During ASC '24, we found that running the installer script
mlnxofedinstall
would remove (and purge) some of Intel OneAPI's packages. Notably, this includes the entireintel-hpckit
andintel-basekit
.If that happens, inspect
/var/log/apt/history.log
to see what was removed and reinstall them. -
Move
mlnx-ofed-keyring.gpg
to/usr/share/keyrings/
and move theDEBS
directory to/usr/local/share/mellanox
.You should have
/usr/local/share/mellanox/Release
among other files, NOT/usr/local/share/mellanox/DEBS/Release
. -
Edit APT sources:
/etc/apt/sources.list.d/mellanox.listdeb [signed-by=/usr/share/keyrings/mlnx-ofed-keyring.gpg] file:/usr/local/share/mellanox ./
-
Run
apt update
and then installmlnx-ofed-kernel-dkms
andmlnx-nfsrdma-dkms
. -
Reboot.
Mellanox Firmware
There's one important thing that the installer script mlnxofedinstall
does: Updating the NIC firmware if available.
During ASC '24 we ran into arcane issue with IB cards, which was eventually resolved by resorting to the installer script, only to discover that updating the firmware was the key.
In that case, installing mlnx-fw-updater
and running /opt/mellanox/mlnx-fw-updater/mlnx_fw_updater.pl
should do the trick.
Network¶
Since we use VM Gateway
to excess Internet, we need to bridge local interface to that VLAN using VXLAN
, it could be done easily with netplan
on Ubuntu 22.04
or newer version.
network:
tunnels:
vxlan0:
mode: vxlan
id: 1
link: ibs21
remote: 239.1.1.1
addresses:
- 192.0.0.xx/24 # For easier management, the host address should be the same as ib
nameservers:
addresses:
- 192.0.0.2
routes:
- to: 0.0.0.0/0
via: 192.0.0.2
table: 253
metric: 50
But for 20.04
, we have to use systemd-networkd
to implement the configuration.
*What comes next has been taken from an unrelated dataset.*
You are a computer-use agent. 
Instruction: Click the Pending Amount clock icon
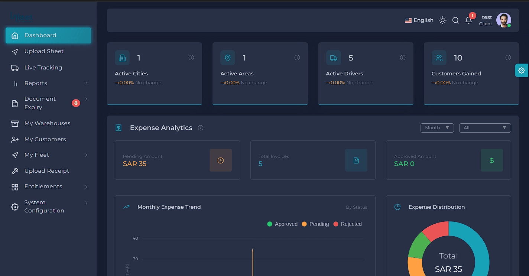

There are 3 files: vxlan0.netdev
, vxlan0.network
, 10-netplan-ibs1.network.d/vxlan.conf
.
[NetDev]
Name=vxlan0
Kind=vxlan
[VXLAN]
VNI=1
Group=239.1.1.1
[Match]
Name=vxlan0
[Network]
LinkLocalAddressing=ipv6
Address=192.0.0.xx/24
ConfigureWithoutCarrier=yes
[Route]
Destination=0.0.0.0/0
Gateway=192.0.0.2
Metric=50
Table=253
[Network]
VXLAN=vxlan0